- **PROBLEM**
Only the lines below, from the one with "Collapse the Office" through the one with "Select the Zoom", are to be written out, exactly.

[Records from a collection]
————————

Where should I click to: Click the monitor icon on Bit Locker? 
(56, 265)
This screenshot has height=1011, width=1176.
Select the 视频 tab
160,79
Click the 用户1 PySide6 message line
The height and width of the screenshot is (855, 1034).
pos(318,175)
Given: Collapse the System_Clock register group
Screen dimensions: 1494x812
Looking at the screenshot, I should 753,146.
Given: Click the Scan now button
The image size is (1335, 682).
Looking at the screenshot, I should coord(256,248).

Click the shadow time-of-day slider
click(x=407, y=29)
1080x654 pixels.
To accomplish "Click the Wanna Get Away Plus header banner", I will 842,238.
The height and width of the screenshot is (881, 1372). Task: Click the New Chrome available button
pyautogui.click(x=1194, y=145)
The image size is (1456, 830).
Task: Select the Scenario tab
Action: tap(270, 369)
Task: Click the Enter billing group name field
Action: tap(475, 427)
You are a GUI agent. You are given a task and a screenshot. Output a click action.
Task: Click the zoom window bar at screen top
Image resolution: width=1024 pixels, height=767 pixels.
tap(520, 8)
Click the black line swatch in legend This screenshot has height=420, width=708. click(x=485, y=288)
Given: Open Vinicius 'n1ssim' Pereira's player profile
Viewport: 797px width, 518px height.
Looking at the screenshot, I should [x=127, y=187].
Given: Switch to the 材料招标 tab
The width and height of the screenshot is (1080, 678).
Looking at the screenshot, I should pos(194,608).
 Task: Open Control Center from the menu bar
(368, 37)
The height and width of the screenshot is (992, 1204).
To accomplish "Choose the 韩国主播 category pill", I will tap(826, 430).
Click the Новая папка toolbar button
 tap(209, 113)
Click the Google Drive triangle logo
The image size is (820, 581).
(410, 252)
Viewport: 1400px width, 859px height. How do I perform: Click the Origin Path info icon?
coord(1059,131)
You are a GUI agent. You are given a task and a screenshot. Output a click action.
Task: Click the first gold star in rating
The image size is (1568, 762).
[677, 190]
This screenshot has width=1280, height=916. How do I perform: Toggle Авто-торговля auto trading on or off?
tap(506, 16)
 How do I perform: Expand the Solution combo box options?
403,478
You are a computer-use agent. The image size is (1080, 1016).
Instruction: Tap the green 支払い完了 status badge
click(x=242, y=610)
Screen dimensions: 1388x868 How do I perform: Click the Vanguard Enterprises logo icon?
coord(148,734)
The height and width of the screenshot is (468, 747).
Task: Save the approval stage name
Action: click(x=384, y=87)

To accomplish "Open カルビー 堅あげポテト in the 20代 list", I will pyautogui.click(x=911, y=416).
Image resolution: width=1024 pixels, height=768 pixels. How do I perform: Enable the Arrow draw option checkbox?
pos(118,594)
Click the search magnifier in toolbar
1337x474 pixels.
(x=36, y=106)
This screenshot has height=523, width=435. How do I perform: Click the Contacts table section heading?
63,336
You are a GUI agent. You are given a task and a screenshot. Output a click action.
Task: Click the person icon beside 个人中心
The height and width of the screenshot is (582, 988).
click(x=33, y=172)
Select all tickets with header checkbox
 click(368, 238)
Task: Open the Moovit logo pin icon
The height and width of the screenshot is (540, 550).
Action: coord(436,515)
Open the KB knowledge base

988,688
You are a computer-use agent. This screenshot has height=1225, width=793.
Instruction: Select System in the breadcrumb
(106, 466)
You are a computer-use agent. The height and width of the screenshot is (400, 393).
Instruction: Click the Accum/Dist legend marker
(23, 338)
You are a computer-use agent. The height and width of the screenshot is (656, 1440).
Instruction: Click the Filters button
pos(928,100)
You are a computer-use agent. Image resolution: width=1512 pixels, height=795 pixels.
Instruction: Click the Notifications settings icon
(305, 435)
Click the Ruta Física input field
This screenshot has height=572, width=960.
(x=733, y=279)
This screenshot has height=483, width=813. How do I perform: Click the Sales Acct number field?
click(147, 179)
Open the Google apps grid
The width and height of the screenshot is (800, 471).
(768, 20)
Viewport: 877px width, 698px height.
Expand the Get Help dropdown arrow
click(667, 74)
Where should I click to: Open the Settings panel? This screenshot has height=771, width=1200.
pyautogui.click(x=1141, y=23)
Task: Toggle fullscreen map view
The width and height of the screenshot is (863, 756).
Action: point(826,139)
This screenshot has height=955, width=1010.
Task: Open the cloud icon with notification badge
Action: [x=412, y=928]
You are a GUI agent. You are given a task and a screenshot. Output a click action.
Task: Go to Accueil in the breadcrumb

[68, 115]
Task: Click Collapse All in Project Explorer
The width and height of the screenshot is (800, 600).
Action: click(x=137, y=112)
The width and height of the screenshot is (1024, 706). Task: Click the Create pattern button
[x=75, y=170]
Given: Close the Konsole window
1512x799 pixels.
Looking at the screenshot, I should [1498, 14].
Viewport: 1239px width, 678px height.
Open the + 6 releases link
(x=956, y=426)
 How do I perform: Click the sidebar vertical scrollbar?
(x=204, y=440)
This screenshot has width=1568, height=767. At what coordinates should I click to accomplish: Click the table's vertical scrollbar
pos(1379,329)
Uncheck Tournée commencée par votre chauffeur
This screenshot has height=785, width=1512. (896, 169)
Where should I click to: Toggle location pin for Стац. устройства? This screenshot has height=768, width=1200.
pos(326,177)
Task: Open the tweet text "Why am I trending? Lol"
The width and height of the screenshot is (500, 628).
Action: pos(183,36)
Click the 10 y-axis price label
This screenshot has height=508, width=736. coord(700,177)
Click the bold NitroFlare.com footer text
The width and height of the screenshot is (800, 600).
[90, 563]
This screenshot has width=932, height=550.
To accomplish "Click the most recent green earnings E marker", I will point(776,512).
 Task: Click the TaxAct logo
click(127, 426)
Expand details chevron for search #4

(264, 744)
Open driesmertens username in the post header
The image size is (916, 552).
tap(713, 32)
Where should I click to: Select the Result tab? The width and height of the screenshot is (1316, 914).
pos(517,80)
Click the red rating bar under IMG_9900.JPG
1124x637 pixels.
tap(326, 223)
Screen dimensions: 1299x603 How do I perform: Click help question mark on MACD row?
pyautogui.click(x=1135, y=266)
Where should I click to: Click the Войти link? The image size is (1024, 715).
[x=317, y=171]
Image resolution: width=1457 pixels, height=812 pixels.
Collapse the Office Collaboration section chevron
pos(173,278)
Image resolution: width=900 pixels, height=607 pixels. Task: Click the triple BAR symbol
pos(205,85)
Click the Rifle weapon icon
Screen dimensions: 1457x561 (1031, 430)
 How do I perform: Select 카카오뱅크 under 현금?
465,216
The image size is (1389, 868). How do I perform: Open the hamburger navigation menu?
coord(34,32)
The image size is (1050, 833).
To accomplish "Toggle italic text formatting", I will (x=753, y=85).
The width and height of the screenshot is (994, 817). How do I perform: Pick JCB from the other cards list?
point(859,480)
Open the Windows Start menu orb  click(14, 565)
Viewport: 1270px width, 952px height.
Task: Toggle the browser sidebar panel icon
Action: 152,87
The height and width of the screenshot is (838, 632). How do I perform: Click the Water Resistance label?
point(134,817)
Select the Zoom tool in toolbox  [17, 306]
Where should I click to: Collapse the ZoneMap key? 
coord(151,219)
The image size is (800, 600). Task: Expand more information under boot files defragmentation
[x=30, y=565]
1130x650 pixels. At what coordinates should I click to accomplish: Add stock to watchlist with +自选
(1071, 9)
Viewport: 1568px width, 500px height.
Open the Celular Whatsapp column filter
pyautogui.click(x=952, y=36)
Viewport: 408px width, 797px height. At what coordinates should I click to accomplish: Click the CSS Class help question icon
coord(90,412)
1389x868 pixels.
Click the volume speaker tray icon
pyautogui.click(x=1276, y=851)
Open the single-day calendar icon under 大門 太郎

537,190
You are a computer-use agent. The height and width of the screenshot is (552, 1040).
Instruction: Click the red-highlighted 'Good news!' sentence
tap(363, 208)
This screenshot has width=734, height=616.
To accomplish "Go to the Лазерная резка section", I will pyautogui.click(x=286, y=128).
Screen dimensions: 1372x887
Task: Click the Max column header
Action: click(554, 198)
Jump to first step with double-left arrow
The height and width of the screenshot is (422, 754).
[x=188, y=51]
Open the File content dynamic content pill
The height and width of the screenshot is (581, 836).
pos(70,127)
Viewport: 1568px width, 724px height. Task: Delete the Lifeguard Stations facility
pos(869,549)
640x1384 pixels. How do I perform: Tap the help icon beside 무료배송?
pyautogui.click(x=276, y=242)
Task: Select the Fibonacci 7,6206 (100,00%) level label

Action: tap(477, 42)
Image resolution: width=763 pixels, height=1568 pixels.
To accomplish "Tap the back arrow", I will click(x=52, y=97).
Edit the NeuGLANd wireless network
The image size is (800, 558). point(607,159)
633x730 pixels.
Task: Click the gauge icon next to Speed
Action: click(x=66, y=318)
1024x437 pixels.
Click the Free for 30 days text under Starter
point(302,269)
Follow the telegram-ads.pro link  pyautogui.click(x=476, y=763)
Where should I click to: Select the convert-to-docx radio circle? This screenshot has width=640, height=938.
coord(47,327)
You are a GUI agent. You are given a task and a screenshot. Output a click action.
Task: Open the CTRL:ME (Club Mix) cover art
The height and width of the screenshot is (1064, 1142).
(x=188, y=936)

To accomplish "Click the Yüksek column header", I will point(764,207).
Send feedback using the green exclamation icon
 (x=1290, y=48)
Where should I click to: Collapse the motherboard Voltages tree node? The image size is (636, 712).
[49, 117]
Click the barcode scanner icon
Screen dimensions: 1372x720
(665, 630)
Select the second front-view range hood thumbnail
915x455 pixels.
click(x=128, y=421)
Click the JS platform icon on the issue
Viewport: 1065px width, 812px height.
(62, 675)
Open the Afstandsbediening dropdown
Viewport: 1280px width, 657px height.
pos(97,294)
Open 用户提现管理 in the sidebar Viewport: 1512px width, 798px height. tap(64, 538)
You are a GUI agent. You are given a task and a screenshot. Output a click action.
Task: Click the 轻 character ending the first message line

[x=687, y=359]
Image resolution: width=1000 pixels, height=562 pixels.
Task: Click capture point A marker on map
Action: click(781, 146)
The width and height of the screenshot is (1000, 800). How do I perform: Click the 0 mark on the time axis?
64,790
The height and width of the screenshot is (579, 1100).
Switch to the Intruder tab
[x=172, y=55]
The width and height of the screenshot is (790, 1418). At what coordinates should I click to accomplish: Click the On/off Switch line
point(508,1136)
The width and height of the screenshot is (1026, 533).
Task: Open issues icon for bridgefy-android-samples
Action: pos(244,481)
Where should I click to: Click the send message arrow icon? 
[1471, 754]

————————

- **WORKED SOLUTION**
Collapse the Office Collaboration section chevron
pos(173,278)
Image resolution: width=900 pixels, height=607 pixels. Task: Click the triple BAR symbol
pos(205,85)
Click the Rifle weapon icon
Screen dimensions: 1457x561 (1031, 430)
 How do I perform: Select 카카오뱅크 under 현금?
465,216
The image size is (1389, 868). How do I perform: Open the hamburger navigation menu?
coord(34,32)
The image size is (1050, 833).
To accomplish "Toggle italic text formatting", I will (x=753, y=85).
The width and height of the screenshot is (994, 817). How do I perform: Pick JCB from the other cards list?
point(859,480)
Open the Windows Start menu orb  click(14, 565)
Viewport: 1270px width, 952px height.
Task: Toggle the browser sidebar panel icon
Action: 152,87
The height and width of the screenshot is (838, 632). How do I perform: Click the Water Resistance label?
point(134,817)
Select the Zoom tool in toolbox  [17, 306]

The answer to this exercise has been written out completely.